I don't know of many good reasons for code duplication, but rather than jumping in feet first to refactoring, it's probably better to only refactor those bits of the code that you actually change, rather than altering a large codebase that you don't yet fully understand.



回答13:

Sounds like the original author either was inexperienced and/or was hard pressed on time. Most experienced programmers bunch together things that are reused because later there will be less maintenance - a form of laziness.

The only thing you should check is if there are any side effects, if the copied code accesses some global data a bit refactoring may be needed.

edit: back in the day when compilers were crappy and optimizers even crappier it could happen that due to some bug in the compiler one may had to do such a trick in order to get around a bug. Maybe its something like that? How old is old?



回答14:

On large projects ( those with a code-base as large as a GB ) it's quite possible to lose existing API. This is typically due to insufficient documentation, or an inability of the programmer to locate the original code; hence duplicate code.

Boils down to laziness, or poor review practice.

EDIT:

One additional possibility is that there may have been additional code in those methods which was removed along the way.

Have you looked at the revision history on the file?



回答15:

All the answers looks right, but I think there is another possibility. Maybe there are performance considerations as the things you say reminds me "inlining code". It's always faster to inline functions that to call them. Maybe the code you look at has been preprocessed first?



回答16:

I have no problems with duplicated code when it is produced by a source code generator.



回答17:

Something that we found that forced us to duplicate code was our pixel manipulation code.
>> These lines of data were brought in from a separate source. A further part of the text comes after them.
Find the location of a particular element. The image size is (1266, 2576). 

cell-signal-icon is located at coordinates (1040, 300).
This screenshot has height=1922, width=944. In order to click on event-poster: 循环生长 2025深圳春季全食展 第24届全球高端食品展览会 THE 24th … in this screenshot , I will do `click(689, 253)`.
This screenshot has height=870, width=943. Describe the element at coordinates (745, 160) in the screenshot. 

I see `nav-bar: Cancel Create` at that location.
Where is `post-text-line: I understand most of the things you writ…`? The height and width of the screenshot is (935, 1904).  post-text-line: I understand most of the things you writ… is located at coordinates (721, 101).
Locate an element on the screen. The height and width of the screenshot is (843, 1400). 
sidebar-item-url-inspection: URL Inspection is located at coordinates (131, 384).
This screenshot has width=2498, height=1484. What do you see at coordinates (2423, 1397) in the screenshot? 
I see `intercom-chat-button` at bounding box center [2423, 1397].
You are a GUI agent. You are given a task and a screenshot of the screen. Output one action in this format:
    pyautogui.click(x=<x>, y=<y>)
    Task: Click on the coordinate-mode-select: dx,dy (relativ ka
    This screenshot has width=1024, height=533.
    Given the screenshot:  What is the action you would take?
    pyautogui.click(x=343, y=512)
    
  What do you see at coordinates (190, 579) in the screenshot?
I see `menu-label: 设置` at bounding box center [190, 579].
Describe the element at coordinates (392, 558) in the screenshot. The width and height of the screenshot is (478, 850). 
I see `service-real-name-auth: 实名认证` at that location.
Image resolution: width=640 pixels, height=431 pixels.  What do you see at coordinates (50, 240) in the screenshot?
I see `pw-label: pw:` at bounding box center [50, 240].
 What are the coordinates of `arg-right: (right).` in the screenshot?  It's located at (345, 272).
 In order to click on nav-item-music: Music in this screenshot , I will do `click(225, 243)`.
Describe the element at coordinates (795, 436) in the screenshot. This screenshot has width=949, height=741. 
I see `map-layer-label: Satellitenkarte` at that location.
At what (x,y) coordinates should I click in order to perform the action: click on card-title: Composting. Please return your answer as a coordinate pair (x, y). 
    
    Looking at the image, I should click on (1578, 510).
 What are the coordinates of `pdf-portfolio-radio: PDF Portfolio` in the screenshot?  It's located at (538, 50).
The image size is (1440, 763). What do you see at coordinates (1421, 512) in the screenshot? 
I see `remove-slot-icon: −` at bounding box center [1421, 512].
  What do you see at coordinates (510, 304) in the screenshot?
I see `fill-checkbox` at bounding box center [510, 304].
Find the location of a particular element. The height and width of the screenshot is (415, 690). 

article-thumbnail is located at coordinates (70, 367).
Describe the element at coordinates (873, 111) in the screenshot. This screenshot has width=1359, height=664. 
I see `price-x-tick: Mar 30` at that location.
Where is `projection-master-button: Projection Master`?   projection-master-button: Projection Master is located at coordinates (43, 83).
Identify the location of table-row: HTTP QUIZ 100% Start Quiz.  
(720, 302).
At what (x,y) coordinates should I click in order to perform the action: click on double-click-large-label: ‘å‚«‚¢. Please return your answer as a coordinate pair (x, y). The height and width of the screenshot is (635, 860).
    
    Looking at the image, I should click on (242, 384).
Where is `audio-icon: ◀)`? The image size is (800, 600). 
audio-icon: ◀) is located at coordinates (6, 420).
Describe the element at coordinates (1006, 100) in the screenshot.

We work with VERY large images and the function call overhead was eating up on the order of 30% of our per-pixel time.

Duplicating the pixel manipulation code gave us 20% faster image traversal at the cost of code complexity.

This is obviously a very rare case, and in the end it bloated our source significantly (a 300 line function is now 1200 lines).



回答18:

There is no good reason for code duplication.

See the Refactor Mercilessly design pattern.

The original programmer was either in a hurry to meet a deadline or lazy. Feel free to refactor and improve the code.



回答19:

in my humble opinion there's no place for code duplication. have a look, for example, at this wikipedia article

or, let's refer to Larry Wall's citation:

"We will encourage you to develop the three great virtues of a programmer: laziness, impatience, and hubris."

it is pretty clear that code duplication has nothing to do with "laziness". haha;)



回答20:

Since there is the "Strategy Pattern", there is no valid reason for duplicate code. Not a single line of code must be duplicated, everything else is epic fail.